Understanding the Cost of Fee Income
There is a common denominator to the leading issues on the compliance front burner. The issues are all point generated by concerns that consumers may not be treated fairly. In short, the common denominator is unfairness or deception in banking products.
Look at the most recent publications from the agencies - and your recent issues of Compliance Action. In case you don't have them handy, topics have included payday lending, bounce protection and other interesting overdraft program developments, predatory lending practices, and unfair or deceptive acts or practices.
The common denominator is fairness. Financial institutions are held to certain (high) standards of fairness in conducting business with customers. Banks do not do business in an environment of "let the buyer beware." Let other industries be smeared with the tar of a reputation for taking advantage of gullible customers. Financial institutions may not join their company.
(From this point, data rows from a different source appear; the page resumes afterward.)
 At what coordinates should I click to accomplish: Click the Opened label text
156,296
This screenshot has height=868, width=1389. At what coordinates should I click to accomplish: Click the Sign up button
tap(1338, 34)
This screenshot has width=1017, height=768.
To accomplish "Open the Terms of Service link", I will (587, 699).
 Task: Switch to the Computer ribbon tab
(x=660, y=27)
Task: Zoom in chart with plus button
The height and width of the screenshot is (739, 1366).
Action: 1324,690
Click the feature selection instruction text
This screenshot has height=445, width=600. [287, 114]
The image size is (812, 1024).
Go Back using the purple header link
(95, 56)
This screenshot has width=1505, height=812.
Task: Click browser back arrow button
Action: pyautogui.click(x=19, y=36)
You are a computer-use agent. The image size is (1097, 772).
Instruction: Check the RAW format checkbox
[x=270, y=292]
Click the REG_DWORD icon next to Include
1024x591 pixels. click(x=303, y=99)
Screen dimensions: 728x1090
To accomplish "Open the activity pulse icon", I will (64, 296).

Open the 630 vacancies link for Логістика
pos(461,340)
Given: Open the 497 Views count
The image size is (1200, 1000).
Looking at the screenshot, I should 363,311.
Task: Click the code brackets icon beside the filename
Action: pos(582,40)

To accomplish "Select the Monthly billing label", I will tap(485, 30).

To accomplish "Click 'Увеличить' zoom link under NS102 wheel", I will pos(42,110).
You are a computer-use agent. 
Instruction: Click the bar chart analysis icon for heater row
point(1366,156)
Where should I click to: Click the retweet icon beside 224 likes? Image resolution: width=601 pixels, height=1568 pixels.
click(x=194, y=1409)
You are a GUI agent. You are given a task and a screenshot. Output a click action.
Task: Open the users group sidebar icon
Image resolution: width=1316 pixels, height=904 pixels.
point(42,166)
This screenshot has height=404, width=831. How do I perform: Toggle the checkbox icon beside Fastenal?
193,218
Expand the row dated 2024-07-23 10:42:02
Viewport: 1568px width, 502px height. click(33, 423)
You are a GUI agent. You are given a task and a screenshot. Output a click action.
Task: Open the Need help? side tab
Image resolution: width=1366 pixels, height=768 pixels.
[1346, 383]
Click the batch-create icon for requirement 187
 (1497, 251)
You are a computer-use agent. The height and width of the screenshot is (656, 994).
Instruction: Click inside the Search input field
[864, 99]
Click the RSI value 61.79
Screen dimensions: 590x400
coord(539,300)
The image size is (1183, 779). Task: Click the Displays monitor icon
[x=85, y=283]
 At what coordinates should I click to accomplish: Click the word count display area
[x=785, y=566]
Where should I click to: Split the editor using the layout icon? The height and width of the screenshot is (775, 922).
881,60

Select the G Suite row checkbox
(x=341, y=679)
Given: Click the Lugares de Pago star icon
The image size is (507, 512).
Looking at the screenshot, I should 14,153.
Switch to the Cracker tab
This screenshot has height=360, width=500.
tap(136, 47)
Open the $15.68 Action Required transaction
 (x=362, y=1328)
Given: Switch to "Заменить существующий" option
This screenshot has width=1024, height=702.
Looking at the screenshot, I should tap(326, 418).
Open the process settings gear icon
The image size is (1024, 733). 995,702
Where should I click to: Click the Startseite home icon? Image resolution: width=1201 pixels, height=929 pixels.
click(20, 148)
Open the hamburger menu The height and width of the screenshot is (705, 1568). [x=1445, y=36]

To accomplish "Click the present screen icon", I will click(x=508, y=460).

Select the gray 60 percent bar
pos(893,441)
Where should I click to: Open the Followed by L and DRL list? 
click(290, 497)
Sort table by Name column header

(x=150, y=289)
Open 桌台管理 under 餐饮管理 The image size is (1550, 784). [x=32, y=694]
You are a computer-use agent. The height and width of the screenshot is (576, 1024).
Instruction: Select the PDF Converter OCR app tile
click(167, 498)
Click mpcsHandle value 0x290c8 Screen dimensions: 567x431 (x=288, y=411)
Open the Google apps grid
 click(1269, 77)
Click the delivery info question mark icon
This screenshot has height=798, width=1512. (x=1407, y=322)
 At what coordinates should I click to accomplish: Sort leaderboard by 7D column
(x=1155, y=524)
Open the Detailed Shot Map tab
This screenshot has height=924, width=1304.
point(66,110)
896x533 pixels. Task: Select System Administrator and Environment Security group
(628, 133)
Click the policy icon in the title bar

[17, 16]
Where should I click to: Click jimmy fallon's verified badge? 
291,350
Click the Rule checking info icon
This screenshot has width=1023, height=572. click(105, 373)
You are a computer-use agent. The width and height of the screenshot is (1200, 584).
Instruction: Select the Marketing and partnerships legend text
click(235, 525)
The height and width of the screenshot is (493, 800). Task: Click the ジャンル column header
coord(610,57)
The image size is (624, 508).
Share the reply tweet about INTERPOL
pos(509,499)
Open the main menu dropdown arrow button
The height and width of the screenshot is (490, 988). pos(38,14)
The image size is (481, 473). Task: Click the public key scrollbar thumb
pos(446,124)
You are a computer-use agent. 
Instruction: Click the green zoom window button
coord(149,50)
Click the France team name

Instead, financial institutions are held to a high standard of ethics and customer service. Banks and thrifts are required to serve their communities' financial needs and to prove that they do so. They must give clear and conspicuous disclosures. And, of course, these disclosures must be accurate and tell the whole truth.
On top of this, financial institutions don't have totally free choice in where they locate their places of business. Locations must be approved by their regulators and consumers usually have some say in the process. And locations there must be - bricks and mortar.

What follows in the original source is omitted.